- Dallyar Jirdakhan Location within Azerbaijan
- Coordinates: 40°53′55″N 46°04′43″E﻿ / ﻿40.89861°N 46.07861°E
- Country: Azerbaijan
- Rayon: Shamkir

Government
- • Executive: Ali Salmanov

Population^{[citation needed]}
- • Total: 3,740
- Time zone: UTC+4 (AZT)
- • Summer (DST): UTC+5 (AZT)

= Dallyar Jirdakhan =

Dallyar Jirdakhan (also Dəllər Cırdaxan, Jafar Jabbarly) is a village and municipality in the Shamkir Rayon of Azerbaijan.It has a population of 3,662.

==History==
Dallyar Jirdakhan was available as a settlement at the beginning of the 18th century. 30 years of the 20th century formed as the village as a result of combination of a few summer and wintering. There are still areas the village called Gimirly, Hajimamedly and Mollaly. Next time the State farm launched in the name of Jafar Jabbarly. That is way this village among the people called Jafar Jabbarly too.
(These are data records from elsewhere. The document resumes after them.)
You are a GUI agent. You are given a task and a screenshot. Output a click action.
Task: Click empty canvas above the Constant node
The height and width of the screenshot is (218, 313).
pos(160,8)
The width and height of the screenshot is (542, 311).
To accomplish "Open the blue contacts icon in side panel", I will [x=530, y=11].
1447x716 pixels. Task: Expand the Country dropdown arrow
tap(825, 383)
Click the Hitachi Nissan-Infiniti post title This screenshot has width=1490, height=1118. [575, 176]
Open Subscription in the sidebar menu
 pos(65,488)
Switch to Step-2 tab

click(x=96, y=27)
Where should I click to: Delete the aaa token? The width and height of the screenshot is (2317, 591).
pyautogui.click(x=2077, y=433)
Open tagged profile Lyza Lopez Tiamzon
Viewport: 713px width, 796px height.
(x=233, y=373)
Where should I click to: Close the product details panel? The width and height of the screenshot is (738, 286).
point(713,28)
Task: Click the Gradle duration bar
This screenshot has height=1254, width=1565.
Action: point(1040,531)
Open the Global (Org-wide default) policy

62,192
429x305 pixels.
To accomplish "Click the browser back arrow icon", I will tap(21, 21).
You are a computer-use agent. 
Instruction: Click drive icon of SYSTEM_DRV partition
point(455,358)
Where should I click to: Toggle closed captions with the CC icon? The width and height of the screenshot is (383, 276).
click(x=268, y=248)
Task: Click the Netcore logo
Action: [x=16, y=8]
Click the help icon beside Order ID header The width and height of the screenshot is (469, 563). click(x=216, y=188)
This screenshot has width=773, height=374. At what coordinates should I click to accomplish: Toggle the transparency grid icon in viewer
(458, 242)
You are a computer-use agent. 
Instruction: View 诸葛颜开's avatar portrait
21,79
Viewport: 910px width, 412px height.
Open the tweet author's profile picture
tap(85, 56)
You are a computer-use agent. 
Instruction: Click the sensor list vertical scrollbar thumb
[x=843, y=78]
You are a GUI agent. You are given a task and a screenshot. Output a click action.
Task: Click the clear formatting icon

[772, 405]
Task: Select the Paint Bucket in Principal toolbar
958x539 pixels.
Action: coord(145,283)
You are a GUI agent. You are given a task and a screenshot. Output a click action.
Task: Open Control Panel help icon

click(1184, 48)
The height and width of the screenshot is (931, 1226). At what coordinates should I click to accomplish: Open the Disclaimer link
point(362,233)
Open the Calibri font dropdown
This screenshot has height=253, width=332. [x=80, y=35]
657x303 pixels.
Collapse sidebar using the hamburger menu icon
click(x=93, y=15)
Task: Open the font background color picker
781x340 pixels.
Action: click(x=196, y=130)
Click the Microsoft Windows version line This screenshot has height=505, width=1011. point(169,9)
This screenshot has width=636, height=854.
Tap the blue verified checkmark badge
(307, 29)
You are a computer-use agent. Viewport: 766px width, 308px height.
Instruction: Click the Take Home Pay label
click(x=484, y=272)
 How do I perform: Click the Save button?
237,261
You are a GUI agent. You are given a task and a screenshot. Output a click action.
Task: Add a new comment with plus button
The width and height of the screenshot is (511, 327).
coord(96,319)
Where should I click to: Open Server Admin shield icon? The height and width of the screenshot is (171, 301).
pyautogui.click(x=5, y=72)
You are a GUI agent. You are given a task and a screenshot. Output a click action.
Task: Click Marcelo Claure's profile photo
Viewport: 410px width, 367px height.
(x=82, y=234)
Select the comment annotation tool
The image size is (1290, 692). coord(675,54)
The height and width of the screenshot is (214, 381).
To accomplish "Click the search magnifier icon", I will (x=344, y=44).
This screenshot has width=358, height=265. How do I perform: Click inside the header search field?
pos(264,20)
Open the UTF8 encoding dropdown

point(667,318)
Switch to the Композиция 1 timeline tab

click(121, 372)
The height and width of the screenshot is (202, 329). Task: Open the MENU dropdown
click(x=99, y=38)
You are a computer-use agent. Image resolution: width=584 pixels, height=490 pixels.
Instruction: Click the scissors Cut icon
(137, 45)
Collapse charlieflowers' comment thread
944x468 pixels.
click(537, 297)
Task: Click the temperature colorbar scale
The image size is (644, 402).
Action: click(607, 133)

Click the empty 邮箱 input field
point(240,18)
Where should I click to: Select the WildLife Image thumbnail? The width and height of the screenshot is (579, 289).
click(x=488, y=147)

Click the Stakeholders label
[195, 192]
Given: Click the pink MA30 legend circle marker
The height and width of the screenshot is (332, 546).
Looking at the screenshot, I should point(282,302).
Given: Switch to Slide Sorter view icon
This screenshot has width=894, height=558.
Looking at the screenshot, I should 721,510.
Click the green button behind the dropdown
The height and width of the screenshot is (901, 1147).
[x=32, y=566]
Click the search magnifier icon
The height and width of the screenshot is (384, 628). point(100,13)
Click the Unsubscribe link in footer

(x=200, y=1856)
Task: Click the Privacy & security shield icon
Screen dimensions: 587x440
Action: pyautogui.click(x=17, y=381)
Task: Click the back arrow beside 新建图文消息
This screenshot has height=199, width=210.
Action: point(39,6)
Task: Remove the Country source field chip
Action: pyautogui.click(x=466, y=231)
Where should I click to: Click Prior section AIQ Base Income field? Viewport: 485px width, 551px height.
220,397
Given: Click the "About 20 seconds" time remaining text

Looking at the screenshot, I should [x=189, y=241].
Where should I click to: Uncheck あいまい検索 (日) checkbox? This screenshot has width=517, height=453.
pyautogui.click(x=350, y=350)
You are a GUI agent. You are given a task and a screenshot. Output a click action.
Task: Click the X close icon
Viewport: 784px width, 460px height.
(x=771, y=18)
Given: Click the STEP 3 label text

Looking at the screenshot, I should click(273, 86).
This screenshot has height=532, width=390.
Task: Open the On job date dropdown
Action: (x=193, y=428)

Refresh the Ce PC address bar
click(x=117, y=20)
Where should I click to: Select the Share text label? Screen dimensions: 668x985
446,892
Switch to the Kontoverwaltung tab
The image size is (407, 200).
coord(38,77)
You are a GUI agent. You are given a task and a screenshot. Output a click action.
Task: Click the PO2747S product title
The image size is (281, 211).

There are a variety of considerations about the meaning of Dallyar name. According to one version, this name is associated with Koroghlu's army, which are called "Deliler".

==Culture and education==
There is a school, kindergarten, hospital and library in the village. The students study in "Dallyar Jirdakhan secondary school in the name of Shahin Amirov". The park which is named Ashig Yehya bey Dilgam is here and there is a club. It serves the country folk.

==Geography==
The village of Dallyar Jırdakhan is 4 kilometers from the right bank of the Kura River. It is in the plains of Ganja-Gazakh economic region. The village is situated 10 km north from Shamkir city and 5 km from Dallyar railway station, which is situated on Baku-Tbilisi road.

==Population==
The current population is 3662. The vast majority of the population is ethnic Azeris, who are Shia Muslims. Also Meskhetian Turks live in the village.